**PROBLEM REQUIREMENTS**
Please return the whole listing, character for character.
Start of DATA
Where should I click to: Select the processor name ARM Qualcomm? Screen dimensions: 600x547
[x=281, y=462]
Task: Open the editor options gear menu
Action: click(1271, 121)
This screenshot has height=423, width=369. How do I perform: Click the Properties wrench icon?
End of DATA
**COMPLETED EXERCISE**
Where should I click to: Select the processor name ARM Qualcomm? Screen dimensions: 600x547
[x=281, y=462]
Task: Open the editor options gear menu
Action: click(1271, 121)
This screenshot has height=423, width=369. How do I perform: Click the Properties wrench icon?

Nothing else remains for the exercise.